А такое, что победу одержал Сталин — и делиться ею он не имел ни малейшего желания. Наши еще пробивались Восточной Пруссией, когда на восток пошли первые эшелоны — с сорванными погонами, в них-то и были Солженицын, и Копелев, и тысячи других, а потом пошла — сразу за Урал! — волна репатриированных: Верховный предостерегал от вольнодумств Колымою. И тогда многое понималось четче, совсем не так, как сегодня. Повесть «С фронтовым приветом», предложенная издательству в Киеве, понималась буквально так (перевод только исказит ярость рецензента):
«Писанина т. Овечкина явище, що лежiть по-за межами художньоi лiтератури. Це наскризь шкiдлива (вредная) и ворожа (вражеская) писанина, незалежно вiд намiрiв автора. Вона шiдляга заборонi (запрещению) i не може бути надрукована (напечатана)…»

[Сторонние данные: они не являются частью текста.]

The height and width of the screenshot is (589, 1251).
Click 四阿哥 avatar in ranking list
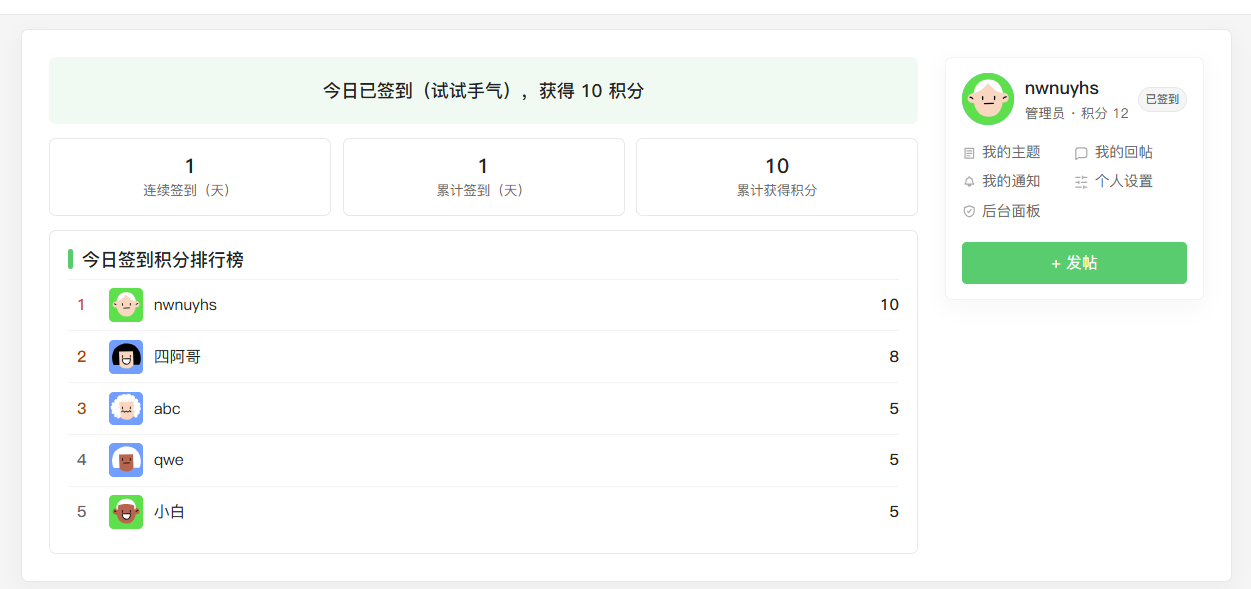[x=126, y=357]
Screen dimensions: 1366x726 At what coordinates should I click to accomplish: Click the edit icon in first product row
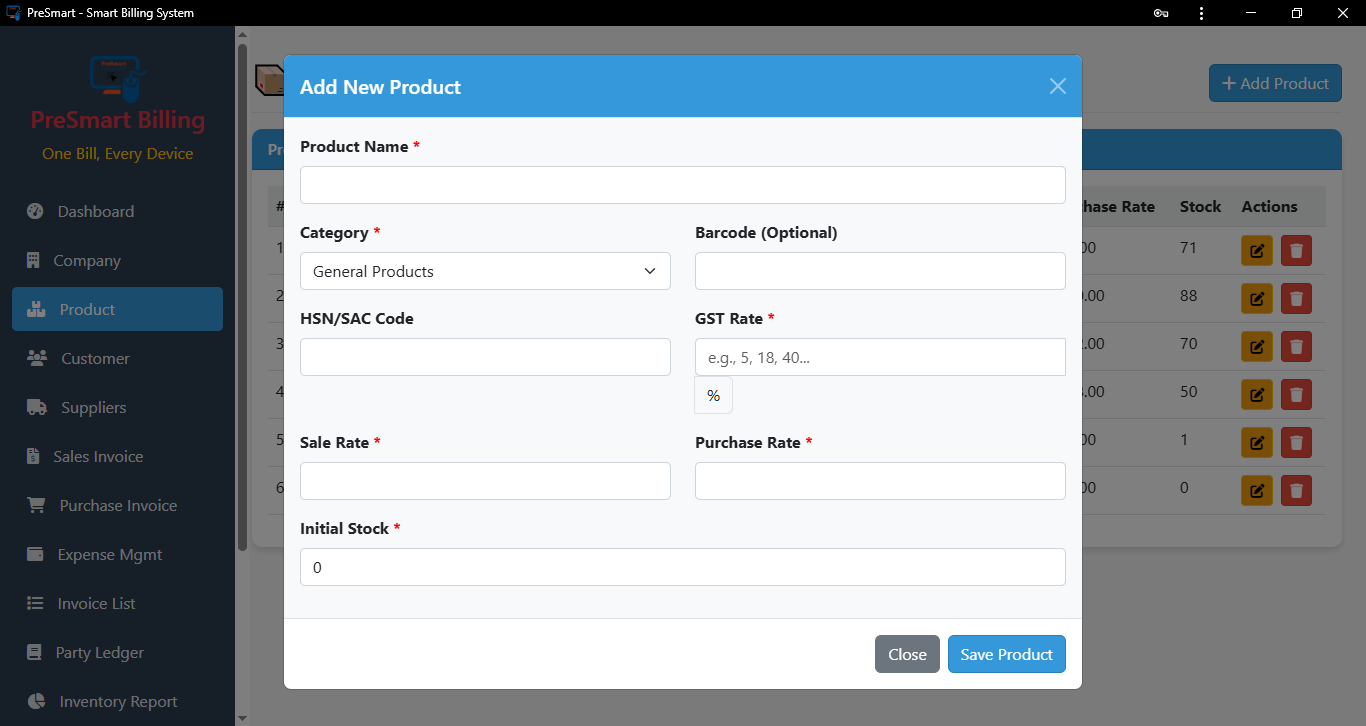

Жена Радова, Софья Петровна, смеясь, вспоминала при Овечкине, что в это самое время он купал сыновей… в чемодане. Житье демобилизованного капитана в Киеве было нищенским: делал саночки и продавал на базаре, продал пайковую водку, чтобы сварить борща детям и отнести передачу в больницу опасно больной жене. Но ни слова в тексте повести не убрал, не изменил!..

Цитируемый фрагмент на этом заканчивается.